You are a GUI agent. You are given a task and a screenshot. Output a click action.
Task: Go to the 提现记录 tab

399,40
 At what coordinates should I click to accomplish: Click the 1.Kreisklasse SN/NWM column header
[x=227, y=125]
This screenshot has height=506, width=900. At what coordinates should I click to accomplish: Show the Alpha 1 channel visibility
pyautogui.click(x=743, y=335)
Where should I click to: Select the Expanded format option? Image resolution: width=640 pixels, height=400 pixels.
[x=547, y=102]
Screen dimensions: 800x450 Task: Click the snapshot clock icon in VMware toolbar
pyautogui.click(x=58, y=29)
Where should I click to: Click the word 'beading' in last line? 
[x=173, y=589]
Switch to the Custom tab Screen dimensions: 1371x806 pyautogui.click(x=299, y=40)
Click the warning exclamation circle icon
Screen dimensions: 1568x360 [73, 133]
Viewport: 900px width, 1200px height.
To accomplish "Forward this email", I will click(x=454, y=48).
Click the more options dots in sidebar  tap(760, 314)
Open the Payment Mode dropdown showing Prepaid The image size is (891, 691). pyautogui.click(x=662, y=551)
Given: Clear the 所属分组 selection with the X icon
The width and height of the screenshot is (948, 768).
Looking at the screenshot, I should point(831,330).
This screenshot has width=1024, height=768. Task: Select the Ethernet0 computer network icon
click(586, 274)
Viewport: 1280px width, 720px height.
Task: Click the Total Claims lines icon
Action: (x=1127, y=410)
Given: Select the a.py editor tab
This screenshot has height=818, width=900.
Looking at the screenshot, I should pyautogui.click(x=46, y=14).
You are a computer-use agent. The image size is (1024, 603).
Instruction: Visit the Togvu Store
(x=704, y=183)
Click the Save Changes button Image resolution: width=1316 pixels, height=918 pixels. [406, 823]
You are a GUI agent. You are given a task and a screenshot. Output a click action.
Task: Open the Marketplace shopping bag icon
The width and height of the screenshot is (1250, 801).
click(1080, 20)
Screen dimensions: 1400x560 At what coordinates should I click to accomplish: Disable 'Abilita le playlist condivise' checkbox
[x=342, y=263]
──────────
TO BE DONE: Pick out each line of the listing that contains the string "width", and copy those lines in full.

FINAL RESULT:
This screenshot has height=506, width=900. At what coordinates should I click to accomplish: Show the Alpha 1 channel visibility
Where should I click to: Select the Expanded format option? Image resolution: width=640 pixels, height=400 pixels.
Viewport: 900px width, 1200px height.
The width and height of the screenshot is (948, 768).
This screenshot has width=1024, height=768. Task: Select the Ethernet0 computer network icon
Viewport: 1280px width, 720px height.
This screenshot has height=818, width=900.
Click the Save Changes button Image resolution: width=1316 pixels, height=918 pixels. [406, 823]
The width and height of the screenshot is (1250, 801).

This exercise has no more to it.